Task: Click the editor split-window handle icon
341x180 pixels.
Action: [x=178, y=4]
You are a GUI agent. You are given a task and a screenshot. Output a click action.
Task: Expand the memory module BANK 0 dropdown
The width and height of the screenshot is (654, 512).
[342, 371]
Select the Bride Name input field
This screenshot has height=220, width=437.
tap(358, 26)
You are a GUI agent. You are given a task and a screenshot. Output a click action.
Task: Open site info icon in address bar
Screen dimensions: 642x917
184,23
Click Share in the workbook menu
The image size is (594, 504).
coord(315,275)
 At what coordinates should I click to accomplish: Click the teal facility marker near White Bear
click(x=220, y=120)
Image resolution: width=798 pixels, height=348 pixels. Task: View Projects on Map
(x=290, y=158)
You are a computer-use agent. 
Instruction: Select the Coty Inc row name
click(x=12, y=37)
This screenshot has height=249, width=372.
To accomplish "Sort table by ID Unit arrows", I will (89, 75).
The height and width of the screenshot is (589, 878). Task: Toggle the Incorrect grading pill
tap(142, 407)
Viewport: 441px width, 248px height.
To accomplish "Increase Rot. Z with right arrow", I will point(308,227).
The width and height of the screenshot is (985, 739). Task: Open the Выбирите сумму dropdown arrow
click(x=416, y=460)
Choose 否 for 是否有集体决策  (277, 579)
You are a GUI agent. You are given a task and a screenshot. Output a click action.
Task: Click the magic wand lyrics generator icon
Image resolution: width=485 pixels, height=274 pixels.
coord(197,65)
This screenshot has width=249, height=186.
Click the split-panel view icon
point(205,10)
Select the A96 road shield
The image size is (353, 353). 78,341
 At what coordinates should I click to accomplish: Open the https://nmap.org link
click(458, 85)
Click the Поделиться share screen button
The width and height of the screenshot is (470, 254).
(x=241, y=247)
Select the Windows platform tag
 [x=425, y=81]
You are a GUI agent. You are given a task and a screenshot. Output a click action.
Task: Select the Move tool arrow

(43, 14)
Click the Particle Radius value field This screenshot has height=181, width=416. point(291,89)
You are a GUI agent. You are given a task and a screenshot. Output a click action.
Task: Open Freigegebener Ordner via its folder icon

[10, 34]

--

» Exercise objective: Could you retype exactly the lines above, starting at the line that contains "You are a computer-use agent." and ending at the line that contains "Choose 否 for", and nothing more?

» Task solution:
You are a computer-use agent. 
Instruction: Select the Coty Inc row name
click(x=12, y=37)
This screenshot has height=249, width=372.
To accomplish "Sort table by ID Unit arrows", I will (89, 75).
The height and width of the screenshot is (589, 878). Task: Toggle the Incorrect grading pill
tap(142, 407)
Viewport: 441px width, 248px height.
To accomplish "Increase Rot. Z with right arrow", I will point(308,227).
The width and height of the screenshot is (985, 739). Task: Open the Выбирите сумму dropdown arrow
click(x=416, y=460)
Choose 否 for 是否有集体决策  (277, 579)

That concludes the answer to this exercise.